- SOURCE TEXT:
>>

The charges stemmed from a dispute between the “Creed III” actor and his girlfriend, Grace Jabbari, that began in the backseat of a chauffeured car and spilled into the streets of Manhattan one night last March.
Jabbari, a 30-year-old British dancer, accused Majors of attacking her inside the car, saying he hit her in the head with his open hand, twisted her arm behind her back and squeezed her middle finger until it fractured. She said she suffered “excruciating” pain.
Majors’ lawyers said she was the aggressor, alleging that she flew into a jealous rage after reading a text message — from another woman — on his phone. They said Jabbari had spread a “fantasy” to take down the actor, who was only trying to regain his phone and get away safely.
The verdict dealt a major blow to Majors, who was on the verge of Hollywood stardom until his arrest sent his career into a tailspin.

<<

- DATASET CONTENT:
>>

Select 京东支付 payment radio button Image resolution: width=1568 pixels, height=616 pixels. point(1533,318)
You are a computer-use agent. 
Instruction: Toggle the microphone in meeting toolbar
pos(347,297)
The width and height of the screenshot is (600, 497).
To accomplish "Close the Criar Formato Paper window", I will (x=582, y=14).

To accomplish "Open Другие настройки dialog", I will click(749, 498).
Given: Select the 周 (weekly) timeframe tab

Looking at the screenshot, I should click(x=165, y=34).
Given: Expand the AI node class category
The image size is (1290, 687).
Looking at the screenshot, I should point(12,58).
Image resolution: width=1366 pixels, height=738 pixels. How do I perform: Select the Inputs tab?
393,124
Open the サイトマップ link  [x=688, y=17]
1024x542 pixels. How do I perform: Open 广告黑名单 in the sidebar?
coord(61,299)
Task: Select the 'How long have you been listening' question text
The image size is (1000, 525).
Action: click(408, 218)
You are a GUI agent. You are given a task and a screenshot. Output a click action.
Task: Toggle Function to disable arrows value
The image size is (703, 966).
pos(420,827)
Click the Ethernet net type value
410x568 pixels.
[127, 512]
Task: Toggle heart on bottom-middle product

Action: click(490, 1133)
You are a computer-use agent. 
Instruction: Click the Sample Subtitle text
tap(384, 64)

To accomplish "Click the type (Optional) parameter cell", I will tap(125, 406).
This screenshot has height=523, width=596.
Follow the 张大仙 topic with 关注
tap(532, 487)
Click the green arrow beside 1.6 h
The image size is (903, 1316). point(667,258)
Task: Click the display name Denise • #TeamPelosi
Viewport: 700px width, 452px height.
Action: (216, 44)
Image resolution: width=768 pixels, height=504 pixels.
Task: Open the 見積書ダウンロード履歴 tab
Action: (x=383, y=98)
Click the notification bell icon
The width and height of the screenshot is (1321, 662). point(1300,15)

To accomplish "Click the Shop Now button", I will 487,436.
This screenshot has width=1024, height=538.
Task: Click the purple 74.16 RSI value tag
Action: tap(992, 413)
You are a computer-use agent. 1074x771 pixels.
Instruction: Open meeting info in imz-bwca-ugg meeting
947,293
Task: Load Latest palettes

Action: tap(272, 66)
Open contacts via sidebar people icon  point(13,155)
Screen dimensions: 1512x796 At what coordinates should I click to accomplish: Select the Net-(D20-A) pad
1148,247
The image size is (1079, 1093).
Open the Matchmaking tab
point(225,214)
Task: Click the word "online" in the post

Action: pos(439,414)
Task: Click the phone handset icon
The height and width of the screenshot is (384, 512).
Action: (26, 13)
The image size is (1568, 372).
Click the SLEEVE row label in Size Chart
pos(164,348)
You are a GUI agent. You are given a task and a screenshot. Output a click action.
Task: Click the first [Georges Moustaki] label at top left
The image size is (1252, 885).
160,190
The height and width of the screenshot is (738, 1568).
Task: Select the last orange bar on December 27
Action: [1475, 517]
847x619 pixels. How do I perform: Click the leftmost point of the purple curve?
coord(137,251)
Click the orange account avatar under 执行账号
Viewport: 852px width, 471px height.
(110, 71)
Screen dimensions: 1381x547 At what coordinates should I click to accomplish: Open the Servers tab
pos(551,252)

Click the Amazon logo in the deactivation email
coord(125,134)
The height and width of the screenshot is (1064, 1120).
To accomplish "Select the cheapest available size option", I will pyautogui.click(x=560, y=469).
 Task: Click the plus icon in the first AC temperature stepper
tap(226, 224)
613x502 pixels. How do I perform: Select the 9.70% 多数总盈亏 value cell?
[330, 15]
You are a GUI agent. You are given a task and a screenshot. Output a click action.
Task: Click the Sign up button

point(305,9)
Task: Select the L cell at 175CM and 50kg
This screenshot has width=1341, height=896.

<<

- TASK REQUIREMENTS: Write out the passage on the Majors case from "The charges stemmed" to "get away safely.", word for word. The lines have no connection to the passage on the Majors case.

- ANSWER TO THE PROBLEM:
The charges stemmed from a dispute between the “Creed III” actor and his girlfriend, Grace Jabbari, that began in the backseat of a chauffeured car and spilled into the streets of Manhattan one night last March.
Jabbari, a 30-year-old British dancer, accused Majors of attacking her inside the car, saying he hit her in the head with his open hand, twisted her arm behind her back and squeezed her middle finger until it fractured. She said she suffered “excruciating” pain.
Majors’ lawyers said she was the aggressor, alleging that she flew into a jealous rage after reading a text message — from another woman — on his phone. They said Jabbari had spread a “fantasy” to take down the actor, who was only trying to regain his phone and get away safely.